El Consejo Superior de Deportes (CSD), encabezado por José Manuel Rodríguez Uribes, ya ha manifestado su disconformidad y estudia elevar una denuncia al Tribunal Administrativo del Deporte (TAD). La orden ministerial y los estatutos de la RFEF son claros: para formar parte de los órganos de gobierno federativos, no se puede estar inhabilitado para desempeñar cargos públicos. Louzán, en cambio, ha sorteado este obstáculo con una interpretación discutible de la normativa, lo que no hace sino incrementar la inseguridad jurídica y la tensión institucional.
En este proceso electoral tampoco ha faltado la comedia. Sergio Merchán, presidente de la Federación Extremeña, se retiró de la contienda apenas hora y media antes de la votación, dejando el camino libre para Louzán. Su candidatura, que había surgido como una opción “de paja” para impedir que Gomar sumara los avales necesarios, pone de manifiesto hasta qué punto el proceso electoral de la RFEF ha sido un despropósito. Una pantomima que ofrece una visión deplorable del funcionamiento interno de la Federación.
El nombramiento de Louzán no solo perpetúa el modelo de oscurantismo que ha caracterizado a la RFEF en las últimas décadas, sino que también refuerza la sensación de que el fútbol español está condenado a tropezar una y otra vez con la misma piedra.
Todo esto sucede, además, en un contexto global donde el fútbol está en un momento de máximo escrutinio. El modelo está empezando a mostrar síntomas de agotamiento: el exceso de partidos, el calendario saturado, y la creciente desafección de los aficionados son solo algunas señales de alarma. A esto se suma la proliferación de los petrodólares, el sportwashing que ha convertido a equipos y competiciones en herramientas políticas, y la brutal mercantilización que privilegia el negocio sobre el espectáculo. El fútbol se encuentra en una encrucijada y las instituciones que lo gobiernan, como la RFEF, deben decidir si optan por el marketing y el dinero rápido o si, por el contrario, protegen a los aficionados y recuperan la esencia del deporte.

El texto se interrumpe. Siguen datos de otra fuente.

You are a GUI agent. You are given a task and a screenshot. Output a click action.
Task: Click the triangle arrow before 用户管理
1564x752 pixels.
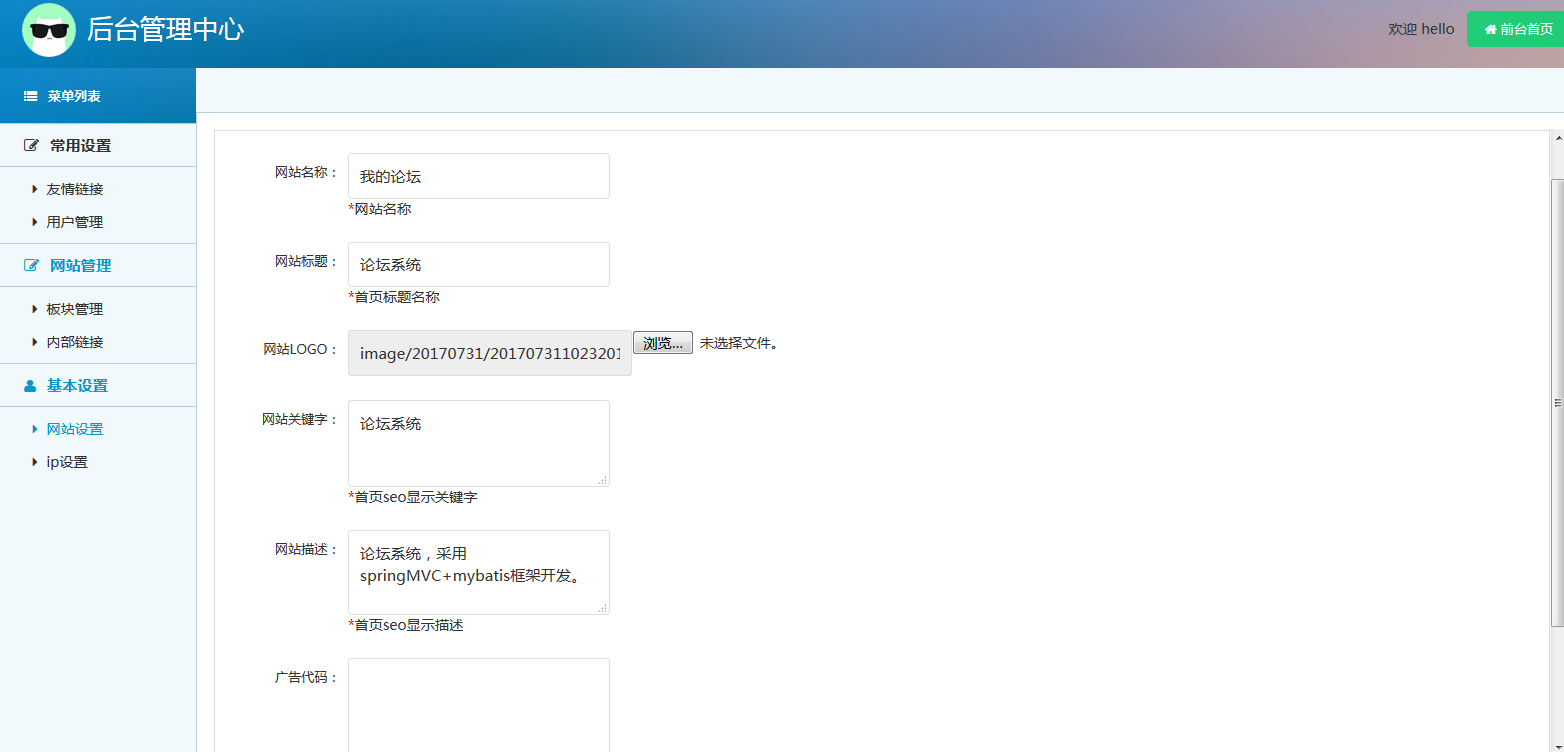tap(33, 222)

Se supone que el fútbol español debería estar en pleno proceso de regeneración, intentando dejar atrás el bochorno internacional que supuso el escándalo de Rubiales. En cambio, ha elegido reafirmar la opacidad y la falta de compromiso con la limpieza institucional. La oportunidad de ejecutar un examen de conciencia ha sido desaprovechada. Louzán, con su victoria, representa la continuidad de un sistema que parece incapaz de cambiar. Y mientras la justicia no se pronuncie el próximo mes de febrero, la Federación sigue al borde del precipicio.
El mensaje es claro: en el fútbol español, la transparencia sigue siendo un concepto secundario, justo cuando el deporte necesita más que nunca dar un golpe de timón.